Critical Care Cycling Study (CYCLIST) trial protocol: a randomised controlled trial of usual care plus additional in-bed cycling sessions versus usual care in the critically ill

INTRODUCTION: In-bed cycling with patients with critical illness has been shown to be safe and feasible, and improves physical function outcomes at hospital discharge. The effects of early in-bed cycling on reducing the rate of skeletal muscle atrophy, and associations with physical and cognitive function are unknown. METHODS AND ANALYSIS: A single-centre randomised controlled trial in a mixed medical-surgical intensive care unit (ICU) will be conducted. Adult patients (n=68) who are expected to be mechanically ventilated for more than 48 hours and remain in ICU for a further 48 hours from recruitment will be randomly allocated into either (1) a usual care group or (2) a group that receives usual care and additional in-bed cycling sessions. The primary outcome is change in rectus femoris cross-sectional area at day 10 in comparison to baseline measured by blinded assessors. Secondary outcome measures include muscle strength, incidence of ICU-acquired weakness, handgrip strength, time to achieve functional milestones (sitting out of bed, walking), Functional Status Score in ICU, ICU Mobility Scale, 6 min walk test 1 week post-ICU discharge, incidence of delirium and quality of life (EuroQol Five Dimensions questionnaire Five Levels scale).
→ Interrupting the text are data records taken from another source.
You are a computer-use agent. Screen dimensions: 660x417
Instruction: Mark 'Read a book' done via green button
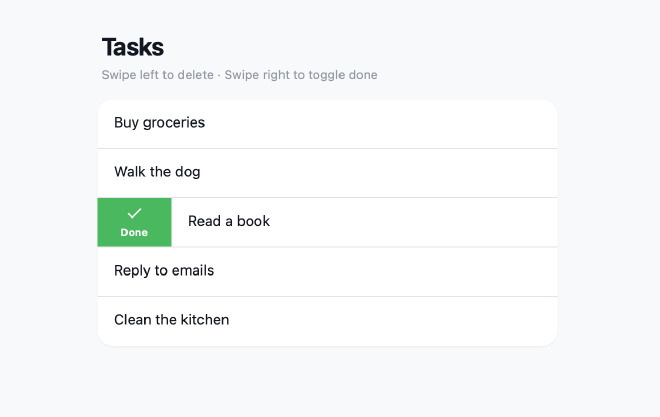134,222

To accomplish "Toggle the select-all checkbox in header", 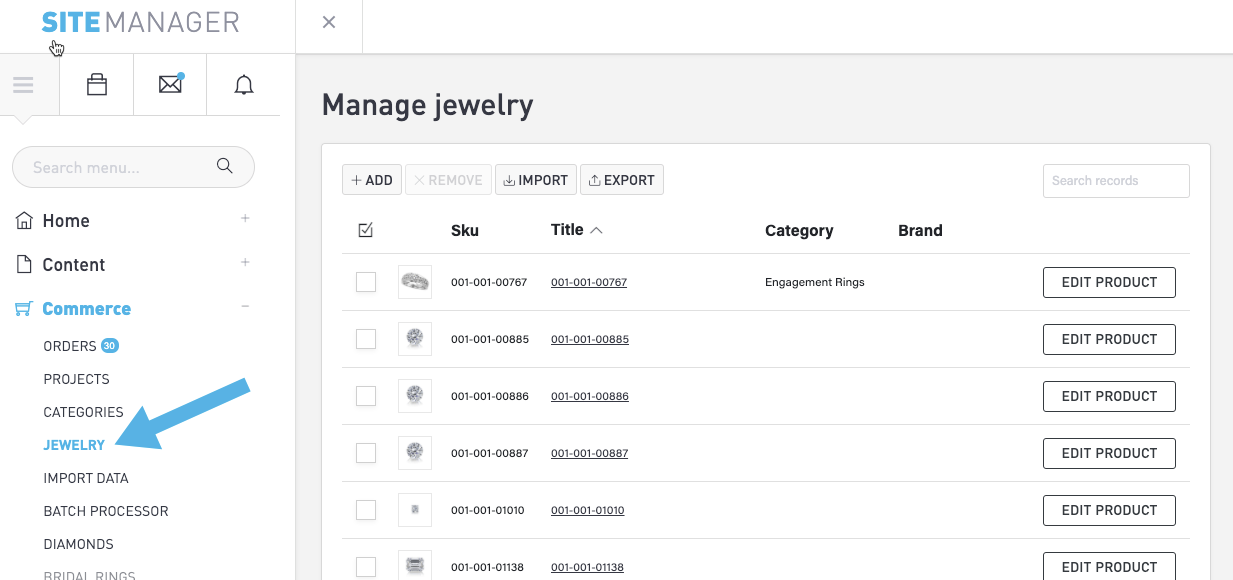I will coord(366,231).
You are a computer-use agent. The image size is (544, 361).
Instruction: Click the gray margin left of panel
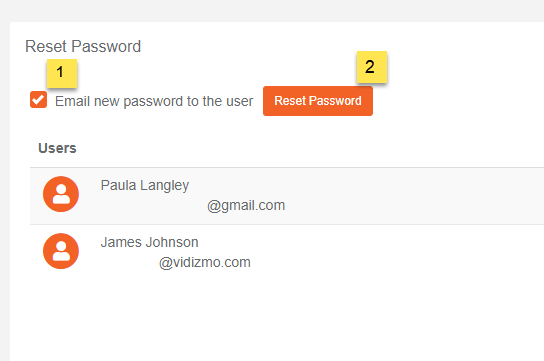coord(5,191)
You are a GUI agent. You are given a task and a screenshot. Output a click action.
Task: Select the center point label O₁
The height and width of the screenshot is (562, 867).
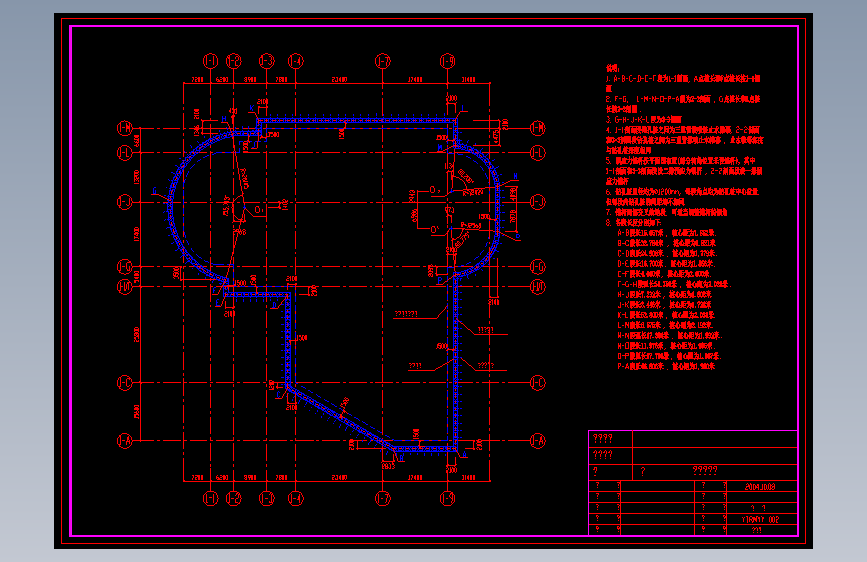[259, 210]
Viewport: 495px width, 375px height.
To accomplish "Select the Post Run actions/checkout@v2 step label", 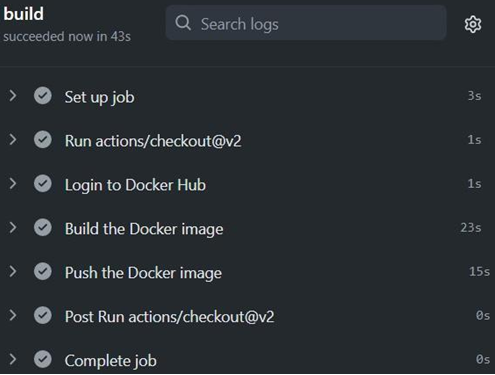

Quality of life assessments will be conducted post-ICU admission at day 10, 3 and 6 months after acute hospital discharge. Participants in the intervention group will complete an acceptability of intervention questionnaire. ETHICS AND DISSEMINATION: Appropriate ethical approval from Metro South Health Human Research Ethics Committee has been attained. Results will be published in peer-reviewed publications and presented at scientific conferences to assist planning of future multicentre randomised controlled trials (if indicated) that will test in-bed cycling as an intervention to improve the physical, cognitive and health-related quality of life outcomes of patients with critical illness. TRIAL REGISTRATION NUMBER: This trial has been prospectively registered on the Australian and New Zealand Clinical Trial Registry (ACTRN12616000948493); Pre-results.